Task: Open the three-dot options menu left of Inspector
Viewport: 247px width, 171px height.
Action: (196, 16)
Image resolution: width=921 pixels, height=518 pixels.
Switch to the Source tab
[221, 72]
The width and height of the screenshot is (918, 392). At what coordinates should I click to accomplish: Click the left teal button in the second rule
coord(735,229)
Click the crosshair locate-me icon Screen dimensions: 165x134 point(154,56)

------

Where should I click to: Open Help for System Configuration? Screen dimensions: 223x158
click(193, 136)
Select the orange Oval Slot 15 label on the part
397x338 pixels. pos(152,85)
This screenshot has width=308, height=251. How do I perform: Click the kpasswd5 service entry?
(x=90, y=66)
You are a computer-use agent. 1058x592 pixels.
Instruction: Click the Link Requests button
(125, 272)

------

### Task to complete
Can you put the listing lines from the line with "The width and" to the line with "Click the crosshair" into a Markdown table with the columns Row and Line, leaving out any blank lines?

### The solution
| Row | Line |
|---|---|
| 1 | The width and height of the screenshot is (918, 392). At what coordinates should I click to accomplish: Click the left teal button in the second rule |
| 2 | coord(735,229) |
| 3 | Click the crosshair locate-me icon Screen dimensions: 165x134 point(154,56) |